Organization outlines its plan for recycling paper and packaging in Oregon. On April 2, Circular Action Alliance (CAA), the producer responsibility organization that is already approved to implement extended producer responsibility (EPR) laws for paper and packaging in California and Colorado, submitted its initial program plan to the Oregon Department of Environmental Quality. The submission shows how CAA intends to administer Oregon’s EPR program for packaging, paper products and food service ware, the Plastic Pollution Recycling Modernization Act (RMA). In its plan, CAA outlines an approach to implementing the RMA that builds on the existing system by upgrading facilities and improving public participation, understanding and equity throughout the state’s recycling system. With this approach, CAA is seeking to increase the diversion of recyclables from disposal and to reduce the negative environmental, social and health impacts from the end-of-life management of products and packaging.

Two senators call on DOD to reform approach to defense industry consolidations. On March 18, two US senators -- Elizabeth Warren (D-MA) and Mike Rounds (R-SD) – urged the Department of Defense to reform the way it handles mergers and acquisitions in the defense. In a letter to Secretary of Defense Lloyd J. Austin III, the senators pointed to a recent Government Accountability Office report “describing the inadequacies of the Department of Defense to track, monitor, and fully understand risks” arising from consolidations. The report’s findings, they said, “findings have important national security implications.” DOD’s failure to properly assess mergers that may affect the defense industry, the senators stated, clears the way for harmful mergers that may increase supply chain fragility and raise costs. “We urge the Department to adequately resource its merger and acquisition office, conduct holistic analyses on risks to the defense industrial base, and provide information on how the agency intends to do so,” the senators said in their letter.

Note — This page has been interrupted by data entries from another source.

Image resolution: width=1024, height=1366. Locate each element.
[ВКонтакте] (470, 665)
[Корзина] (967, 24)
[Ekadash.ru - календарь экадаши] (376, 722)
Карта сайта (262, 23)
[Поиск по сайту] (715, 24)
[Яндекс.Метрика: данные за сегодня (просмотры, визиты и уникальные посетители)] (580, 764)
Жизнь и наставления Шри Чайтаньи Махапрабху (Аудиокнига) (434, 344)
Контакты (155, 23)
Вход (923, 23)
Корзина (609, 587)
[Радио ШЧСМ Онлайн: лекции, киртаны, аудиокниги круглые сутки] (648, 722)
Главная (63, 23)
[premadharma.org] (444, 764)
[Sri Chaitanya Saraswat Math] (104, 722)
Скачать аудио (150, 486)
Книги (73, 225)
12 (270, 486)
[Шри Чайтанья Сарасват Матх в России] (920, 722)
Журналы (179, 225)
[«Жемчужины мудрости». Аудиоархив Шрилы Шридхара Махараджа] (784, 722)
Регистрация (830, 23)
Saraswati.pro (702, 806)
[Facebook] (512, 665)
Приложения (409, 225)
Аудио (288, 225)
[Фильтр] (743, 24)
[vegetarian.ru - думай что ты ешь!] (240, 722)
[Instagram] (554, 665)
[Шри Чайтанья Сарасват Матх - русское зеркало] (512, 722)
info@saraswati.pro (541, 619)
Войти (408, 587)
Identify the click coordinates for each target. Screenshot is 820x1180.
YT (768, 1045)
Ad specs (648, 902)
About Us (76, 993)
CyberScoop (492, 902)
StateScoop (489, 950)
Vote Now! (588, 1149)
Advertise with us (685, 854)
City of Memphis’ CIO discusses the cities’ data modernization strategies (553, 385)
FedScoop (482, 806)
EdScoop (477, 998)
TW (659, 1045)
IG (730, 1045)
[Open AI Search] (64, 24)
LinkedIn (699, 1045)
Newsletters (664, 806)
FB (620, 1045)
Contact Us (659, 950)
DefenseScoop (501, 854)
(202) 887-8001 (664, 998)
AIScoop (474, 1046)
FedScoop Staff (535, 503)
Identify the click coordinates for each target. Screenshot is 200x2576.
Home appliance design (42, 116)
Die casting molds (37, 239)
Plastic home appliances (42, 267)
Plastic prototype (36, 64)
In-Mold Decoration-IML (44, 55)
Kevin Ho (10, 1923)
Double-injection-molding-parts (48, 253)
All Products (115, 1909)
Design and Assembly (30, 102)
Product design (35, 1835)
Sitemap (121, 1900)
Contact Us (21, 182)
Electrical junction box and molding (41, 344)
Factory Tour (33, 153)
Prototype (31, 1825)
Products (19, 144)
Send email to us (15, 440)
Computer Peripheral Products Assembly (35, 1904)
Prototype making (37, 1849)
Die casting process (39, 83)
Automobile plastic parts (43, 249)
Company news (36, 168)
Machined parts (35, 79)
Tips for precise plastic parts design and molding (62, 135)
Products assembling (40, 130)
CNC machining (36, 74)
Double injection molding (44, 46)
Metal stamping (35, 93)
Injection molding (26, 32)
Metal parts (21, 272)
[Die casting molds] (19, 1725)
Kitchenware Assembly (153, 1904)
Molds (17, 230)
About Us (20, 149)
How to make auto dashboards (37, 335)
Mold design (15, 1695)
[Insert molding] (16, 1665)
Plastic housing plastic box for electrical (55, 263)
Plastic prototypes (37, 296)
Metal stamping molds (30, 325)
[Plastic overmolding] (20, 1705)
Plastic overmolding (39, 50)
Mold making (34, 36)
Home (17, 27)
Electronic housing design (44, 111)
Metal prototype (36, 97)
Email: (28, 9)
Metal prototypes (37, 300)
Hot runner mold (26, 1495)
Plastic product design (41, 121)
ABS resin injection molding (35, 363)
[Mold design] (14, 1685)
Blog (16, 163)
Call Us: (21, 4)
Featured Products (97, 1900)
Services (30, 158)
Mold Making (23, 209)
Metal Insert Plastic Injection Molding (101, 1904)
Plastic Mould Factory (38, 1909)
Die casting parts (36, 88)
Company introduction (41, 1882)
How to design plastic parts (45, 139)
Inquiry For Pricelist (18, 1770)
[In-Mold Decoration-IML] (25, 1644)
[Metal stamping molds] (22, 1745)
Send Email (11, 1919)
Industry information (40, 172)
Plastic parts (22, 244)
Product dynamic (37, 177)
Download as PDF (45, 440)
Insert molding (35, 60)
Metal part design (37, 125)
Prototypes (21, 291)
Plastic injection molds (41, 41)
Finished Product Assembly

EPA’s heavy-duty tailpipe emission rule draws criticisms. In late March, EPA finalized new tailpipe emissions standards that seeks to compel significant reductions in greenhouse gas emissions for heavy-duty vehicles. The proposed version of this rule received over 172,000 comments from a range of stakeholder expressing strong and diverse views on various aspects of the proposed rule. The final rule reflects a number of substantive changes intended to make compliance less burdensome for heavy-duty trucks. Stakeholders’ initial reactions to the rule have been mixed. Truck and engine manufacturers and others in the trucking industry argue that the new standards are unachievable, given the current state of zero-emission heavy-duty vehicle technology, limited available charging infrastructure, restrictions on the power grid, and other factors. Conversely, many environmental groups and others argue that the EPA did not go far enough with its new standards, especially for larger categories of heavy-duty vehicles, like semi-trucks.